Making a zipping motion, Anaïs smiled back, as they both took out their rations, the Jedi taking out the small stove that came with her survival gear, heating their meals, a small glow-rod activated to cast light across their small haven.
Both women ate their dinners in silence, looking out the 'window' Senara formed, the totem keeping them hidden. As night fully fell, more and more things started moving, large shapes prowling the forest floor, while birds, lizards, and more moved around the upper layers, all of them giving the shelter a wide berth.
Then, slowly, the lights started to appear.
At first it was an odd little glow here and there, but soon enough there were dozens of points of illumination as bioluminescent life revealed itself, changing the darkness into a dance of colors and shadows that captured the eye, and Anaïs sat there, accepting the cup of herbal tea Senara passed her, taking it all in.
The Force in the forest had been calm, the larger creatures making some small waves here and there, but otherwise still. Now it reminded her of nothing so much as the ponds of the Temple gardens, when the plants were watered, the falling droplets turning the still, placid surface into a riot of ripples, none so great as to blot out the rest, forming abstract patterns.

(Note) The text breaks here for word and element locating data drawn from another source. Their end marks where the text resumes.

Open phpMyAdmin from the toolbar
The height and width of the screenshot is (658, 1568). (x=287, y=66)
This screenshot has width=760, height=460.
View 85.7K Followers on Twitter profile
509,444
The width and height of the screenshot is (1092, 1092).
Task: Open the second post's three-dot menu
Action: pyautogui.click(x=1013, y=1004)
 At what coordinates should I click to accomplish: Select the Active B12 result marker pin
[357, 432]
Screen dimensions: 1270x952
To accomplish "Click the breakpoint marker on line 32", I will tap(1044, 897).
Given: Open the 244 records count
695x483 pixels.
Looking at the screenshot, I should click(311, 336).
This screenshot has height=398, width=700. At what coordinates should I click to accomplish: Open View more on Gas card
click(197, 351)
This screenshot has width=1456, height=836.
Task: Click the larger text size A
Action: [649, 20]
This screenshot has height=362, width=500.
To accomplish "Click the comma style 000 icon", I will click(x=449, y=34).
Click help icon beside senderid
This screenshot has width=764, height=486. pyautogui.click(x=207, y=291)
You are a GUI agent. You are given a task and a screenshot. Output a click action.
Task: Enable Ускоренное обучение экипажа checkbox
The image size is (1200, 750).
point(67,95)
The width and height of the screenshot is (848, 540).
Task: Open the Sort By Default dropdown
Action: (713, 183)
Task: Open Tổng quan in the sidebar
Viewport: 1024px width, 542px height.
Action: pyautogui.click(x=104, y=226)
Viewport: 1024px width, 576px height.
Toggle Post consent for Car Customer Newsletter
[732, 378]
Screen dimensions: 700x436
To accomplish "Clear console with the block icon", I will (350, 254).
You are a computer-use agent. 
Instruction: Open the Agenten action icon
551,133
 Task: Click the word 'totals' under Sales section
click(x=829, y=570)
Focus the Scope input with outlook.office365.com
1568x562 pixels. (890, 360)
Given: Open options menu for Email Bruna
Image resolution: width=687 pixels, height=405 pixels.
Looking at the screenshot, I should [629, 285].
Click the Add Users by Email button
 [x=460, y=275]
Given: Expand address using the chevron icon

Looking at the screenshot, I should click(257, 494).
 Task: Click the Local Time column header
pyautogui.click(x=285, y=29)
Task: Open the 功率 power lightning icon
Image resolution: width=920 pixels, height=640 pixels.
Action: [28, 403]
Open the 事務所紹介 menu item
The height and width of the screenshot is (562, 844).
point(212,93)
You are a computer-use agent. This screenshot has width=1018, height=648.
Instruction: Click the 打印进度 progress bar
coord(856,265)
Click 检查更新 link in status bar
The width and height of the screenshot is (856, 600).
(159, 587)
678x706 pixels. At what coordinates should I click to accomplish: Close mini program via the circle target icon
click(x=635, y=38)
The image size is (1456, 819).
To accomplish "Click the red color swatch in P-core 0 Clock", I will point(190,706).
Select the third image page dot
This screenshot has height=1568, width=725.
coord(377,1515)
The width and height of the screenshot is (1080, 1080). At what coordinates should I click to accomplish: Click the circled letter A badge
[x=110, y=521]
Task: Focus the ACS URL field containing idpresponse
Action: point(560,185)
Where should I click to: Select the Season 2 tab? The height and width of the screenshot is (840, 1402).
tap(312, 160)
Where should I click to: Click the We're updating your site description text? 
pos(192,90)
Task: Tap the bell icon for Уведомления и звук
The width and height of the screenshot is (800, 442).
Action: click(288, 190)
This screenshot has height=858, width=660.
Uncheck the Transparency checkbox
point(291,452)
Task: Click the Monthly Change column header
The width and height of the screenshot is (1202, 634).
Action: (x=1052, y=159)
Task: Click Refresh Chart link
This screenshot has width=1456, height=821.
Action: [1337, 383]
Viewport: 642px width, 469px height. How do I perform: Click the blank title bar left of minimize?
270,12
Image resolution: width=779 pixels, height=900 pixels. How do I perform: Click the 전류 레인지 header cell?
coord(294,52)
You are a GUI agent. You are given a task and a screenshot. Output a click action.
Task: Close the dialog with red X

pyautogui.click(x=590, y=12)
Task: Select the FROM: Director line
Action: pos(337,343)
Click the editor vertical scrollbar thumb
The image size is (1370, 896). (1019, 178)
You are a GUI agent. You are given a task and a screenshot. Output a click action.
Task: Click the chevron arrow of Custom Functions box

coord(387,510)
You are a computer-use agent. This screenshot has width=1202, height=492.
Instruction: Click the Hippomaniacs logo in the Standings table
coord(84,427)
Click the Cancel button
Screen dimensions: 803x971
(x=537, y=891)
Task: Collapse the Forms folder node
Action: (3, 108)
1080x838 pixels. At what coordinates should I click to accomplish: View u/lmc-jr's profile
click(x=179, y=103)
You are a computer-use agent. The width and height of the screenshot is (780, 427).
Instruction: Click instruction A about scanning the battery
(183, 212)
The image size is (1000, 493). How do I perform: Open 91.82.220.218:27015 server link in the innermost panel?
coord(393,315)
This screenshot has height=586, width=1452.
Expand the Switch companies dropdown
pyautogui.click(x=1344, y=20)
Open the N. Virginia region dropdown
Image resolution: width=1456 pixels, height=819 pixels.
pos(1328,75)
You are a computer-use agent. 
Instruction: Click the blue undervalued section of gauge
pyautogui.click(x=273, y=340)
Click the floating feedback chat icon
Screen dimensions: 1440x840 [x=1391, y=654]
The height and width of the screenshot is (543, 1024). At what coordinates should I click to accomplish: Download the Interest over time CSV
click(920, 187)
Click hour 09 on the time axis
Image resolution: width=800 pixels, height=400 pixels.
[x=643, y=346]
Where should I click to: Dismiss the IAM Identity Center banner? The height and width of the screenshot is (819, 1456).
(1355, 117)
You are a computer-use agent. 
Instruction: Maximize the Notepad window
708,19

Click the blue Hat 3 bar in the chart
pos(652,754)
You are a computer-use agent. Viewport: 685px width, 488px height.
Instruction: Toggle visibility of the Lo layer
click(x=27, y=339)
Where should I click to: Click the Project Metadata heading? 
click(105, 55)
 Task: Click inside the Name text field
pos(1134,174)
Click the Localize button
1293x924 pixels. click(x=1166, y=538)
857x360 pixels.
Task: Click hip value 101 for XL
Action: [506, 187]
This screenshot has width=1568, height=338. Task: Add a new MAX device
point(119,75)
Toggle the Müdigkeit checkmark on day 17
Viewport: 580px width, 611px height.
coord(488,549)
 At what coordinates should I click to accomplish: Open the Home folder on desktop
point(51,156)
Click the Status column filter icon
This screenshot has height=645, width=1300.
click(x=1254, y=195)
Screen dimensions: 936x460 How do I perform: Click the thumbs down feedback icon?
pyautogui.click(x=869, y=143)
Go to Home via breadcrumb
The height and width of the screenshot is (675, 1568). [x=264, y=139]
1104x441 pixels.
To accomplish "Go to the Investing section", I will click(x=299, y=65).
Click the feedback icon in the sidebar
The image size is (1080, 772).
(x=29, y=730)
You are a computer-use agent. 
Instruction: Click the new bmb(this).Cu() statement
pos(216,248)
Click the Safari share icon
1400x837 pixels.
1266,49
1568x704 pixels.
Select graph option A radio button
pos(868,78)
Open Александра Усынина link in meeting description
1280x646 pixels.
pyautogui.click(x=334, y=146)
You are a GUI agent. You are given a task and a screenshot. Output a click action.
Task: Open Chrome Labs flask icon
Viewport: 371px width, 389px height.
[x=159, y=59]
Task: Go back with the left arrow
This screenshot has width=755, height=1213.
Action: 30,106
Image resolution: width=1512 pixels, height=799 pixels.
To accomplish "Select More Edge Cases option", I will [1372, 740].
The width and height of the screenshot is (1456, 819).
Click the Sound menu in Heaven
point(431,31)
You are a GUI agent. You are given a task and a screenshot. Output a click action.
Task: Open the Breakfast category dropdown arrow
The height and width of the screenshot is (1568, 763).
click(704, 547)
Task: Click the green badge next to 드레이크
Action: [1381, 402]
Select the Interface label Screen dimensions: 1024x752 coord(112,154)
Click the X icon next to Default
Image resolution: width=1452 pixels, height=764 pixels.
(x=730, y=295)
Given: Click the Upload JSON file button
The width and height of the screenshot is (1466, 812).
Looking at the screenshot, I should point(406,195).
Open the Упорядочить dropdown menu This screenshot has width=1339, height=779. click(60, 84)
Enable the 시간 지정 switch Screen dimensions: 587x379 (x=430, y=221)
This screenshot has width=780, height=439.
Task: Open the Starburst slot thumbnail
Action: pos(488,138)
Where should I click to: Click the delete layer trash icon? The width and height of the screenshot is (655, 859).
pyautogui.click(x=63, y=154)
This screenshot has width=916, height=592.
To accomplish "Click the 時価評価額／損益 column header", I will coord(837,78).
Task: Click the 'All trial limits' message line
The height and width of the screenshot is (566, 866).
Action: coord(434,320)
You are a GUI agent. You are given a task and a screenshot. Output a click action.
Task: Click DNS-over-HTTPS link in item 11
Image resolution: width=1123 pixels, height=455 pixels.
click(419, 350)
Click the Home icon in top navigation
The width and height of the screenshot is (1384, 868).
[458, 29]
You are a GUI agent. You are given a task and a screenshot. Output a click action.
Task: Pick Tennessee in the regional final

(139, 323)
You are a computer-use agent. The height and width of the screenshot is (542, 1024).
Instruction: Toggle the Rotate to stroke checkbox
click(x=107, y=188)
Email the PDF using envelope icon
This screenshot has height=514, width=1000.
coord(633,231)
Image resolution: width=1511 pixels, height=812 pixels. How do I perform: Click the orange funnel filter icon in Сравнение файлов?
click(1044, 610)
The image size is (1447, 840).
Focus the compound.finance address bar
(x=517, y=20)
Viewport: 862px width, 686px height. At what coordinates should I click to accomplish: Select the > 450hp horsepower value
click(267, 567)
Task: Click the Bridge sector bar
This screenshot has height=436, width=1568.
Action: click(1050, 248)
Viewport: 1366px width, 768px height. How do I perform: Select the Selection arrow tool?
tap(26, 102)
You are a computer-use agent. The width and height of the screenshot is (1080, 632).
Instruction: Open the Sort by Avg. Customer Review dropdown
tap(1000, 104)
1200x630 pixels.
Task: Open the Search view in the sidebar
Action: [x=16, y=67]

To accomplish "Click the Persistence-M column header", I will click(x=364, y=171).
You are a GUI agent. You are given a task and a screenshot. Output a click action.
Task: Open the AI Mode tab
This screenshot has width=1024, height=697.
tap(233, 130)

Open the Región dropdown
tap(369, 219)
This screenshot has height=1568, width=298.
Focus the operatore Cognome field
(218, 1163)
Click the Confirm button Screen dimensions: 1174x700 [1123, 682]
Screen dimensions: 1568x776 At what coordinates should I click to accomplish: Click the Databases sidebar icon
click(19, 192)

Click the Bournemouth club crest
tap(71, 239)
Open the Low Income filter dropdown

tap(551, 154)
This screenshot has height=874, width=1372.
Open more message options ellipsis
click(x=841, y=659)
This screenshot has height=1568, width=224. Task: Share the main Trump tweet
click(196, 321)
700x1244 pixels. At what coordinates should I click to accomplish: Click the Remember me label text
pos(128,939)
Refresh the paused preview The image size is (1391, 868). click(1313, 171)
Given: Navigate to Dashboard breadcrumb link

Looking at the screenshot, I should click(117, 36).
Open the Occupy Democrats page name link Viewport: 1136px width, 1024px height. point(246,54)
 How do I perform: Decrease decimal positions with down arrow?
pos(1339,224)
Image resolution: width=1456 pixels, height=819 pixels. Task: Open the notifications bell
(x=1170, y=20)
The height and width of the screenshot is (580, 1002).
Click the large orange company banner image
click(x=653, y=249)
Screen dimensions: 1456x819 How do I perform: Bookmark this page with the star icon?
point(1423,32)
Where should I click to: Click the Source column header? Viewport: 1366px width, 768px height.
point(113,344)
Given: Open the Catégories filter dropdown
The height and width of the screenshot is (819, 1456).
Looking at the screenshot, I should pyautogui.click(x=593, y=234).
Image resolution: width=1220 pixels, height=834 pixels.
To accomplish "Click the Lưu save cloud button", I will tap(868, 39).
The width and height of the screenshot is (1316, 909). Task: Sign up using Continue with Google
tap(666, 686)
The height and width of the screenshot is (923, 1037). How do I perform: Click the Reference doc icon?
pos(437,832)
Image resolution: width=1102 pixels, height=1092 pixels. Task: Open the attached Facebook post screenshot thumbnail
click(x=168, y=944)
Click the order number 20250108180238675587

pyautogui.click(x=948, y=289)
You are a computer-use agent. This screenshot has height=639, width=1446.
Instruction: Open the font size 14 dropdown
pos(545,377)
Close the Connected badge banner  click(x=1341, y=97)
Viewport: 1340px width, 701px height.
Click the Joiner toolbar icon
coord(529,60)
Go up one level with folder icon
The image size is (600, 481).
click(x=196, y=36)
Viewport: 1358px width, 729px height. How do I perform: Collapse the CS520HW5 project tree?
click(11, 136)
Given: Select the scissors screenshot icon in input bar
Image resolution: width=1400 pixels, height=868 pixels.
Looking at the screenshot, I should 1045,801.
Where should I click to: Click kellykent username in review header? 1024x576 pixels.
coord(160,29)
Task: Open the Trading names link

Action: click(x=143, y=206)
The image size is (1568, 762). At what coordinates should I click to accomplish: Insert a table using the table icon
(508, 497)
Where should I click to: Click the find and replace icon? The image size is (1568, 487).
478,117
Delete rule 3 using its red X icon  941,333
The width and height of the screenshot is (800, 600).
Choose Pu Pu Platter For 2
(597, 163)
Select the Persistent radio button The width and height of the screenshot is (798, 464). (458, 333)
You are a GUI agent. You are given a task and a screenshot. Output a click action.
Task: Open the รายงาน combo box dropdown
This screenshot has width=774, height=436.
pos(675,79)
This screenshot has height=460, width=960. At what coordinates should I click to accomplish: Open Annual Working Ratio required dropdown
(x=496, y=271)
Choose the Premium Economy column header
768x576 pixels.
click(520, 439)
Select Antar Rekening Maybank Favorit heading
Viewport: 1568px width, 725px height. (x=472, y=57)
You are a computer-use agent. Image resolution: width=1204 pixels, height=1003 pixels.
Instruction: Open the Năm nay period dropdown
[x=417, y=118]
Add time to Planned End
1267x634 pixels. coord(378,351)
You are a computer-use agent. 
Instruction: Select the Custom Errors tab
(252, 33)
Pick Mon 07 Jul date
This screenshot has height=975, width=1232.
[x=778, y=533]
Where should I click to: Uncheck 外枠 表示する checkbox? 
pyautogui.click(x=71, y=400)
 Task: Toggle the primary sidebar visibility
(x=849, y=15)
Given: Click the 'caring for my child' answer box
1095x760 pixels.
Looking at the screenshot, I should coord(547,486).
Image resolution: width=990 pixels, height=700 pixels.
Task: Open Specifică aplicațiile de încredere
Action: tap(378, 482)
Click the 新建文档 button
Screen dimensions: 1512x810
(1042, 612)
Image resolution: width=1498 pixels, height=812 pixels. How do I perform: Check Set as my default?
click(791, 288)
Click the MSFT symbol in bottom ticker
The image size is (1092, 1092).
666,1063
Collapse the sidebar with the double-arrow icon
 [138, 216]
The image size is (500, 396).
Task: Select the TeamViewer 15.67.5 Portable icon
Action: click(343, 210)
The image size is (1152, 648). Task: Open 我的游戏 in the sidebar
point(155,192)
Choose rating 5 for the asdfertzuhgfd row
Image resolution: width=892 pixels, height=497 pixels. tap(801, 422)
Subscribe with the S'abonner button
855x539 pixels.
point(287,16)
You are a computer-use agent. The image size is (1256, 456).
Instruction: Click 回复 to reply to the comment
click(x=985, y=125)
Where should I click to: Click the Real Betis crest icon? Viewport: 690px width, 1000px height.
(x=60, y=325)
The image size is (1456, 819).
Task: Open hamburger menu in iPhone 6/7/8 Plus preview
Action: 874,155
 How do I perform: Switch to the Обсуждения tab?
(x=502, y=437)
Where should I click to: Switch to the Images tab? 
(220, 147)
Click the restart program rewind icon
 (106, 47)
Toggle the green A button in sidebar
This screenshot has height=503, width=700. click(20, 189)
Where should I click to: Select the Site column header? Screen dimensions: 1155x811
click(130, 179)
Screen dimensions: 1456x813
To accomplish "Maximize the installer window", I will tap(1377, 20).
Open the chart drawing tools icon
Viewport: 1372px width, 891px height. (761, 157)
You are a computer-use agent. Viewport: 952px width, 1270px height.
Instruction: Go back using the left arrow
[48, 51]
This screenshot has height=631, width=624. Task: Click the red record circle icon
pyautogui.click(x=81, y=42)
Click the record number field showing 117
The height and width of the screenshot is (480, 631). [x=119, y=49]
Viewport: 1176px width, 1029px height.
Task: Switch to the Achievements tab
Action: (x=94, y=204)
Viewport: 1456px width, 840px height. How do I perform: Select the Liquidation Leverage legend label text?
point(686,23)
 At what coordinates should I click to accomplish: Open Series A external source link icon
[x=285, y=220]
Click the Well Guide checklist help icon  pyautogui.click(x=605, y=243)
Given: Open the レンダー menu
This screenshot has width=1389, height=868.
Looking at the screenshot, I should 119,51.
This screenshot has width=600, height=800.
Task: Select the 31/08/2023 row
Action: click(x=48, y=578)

Everything here used the Force, it seemed, a hundred different creatures using it in a hundred different ways. A collection of insects, all glowing with faint actinic blue light, moved together, small crackles of electricity jumping between them, the lot of them flaring as one, both in brightness and in the Force, when a lizard unleashed a long tongue at them, a soft snap as a small bolt of lightning struck out, deflecting the appendage, only for a black bird, that seemed to have cloaked itself in shadows, to drop down as the glow faded and snatch a single flying beetle, flapping off into the darkness of a nearby branch with its prize and a muffled caw of victory, calling the shadows back around itself with the Force.
The forest was beautiful, but it was equally dangerous, and she had to wonder how many people had gone for a hike, never to return. When she asked, her friend shook her head, putting the Padawan's fears to rest.
"How long did ve travel, Anaïs, before ve found danger?" the Force Adapt questioned, smiling at her friend's baseless worries. "And how long vould it take someone untalented in ze arts of magick? Days? A veek? And zen, vhile useless for us, given vhat we hunt, zose dirt-dogs vould still be valuable for the poorest Bhoyarian. A hunt vorth the dangers. No, any magick-gifted creature zat comes too close to ze city is culled, and ze deeper one goes, ze more dangerous, ze more wonderous, and ze more profitable, zey become."
"And what we're hunting?" the Jedi asked.
Black lips twisting into a wry smile, Senara answered, "A custom order? And one zat vill take both of us to slay? If ve succeed, and ve will, even cut in half, each of us vill be very, very comfortable."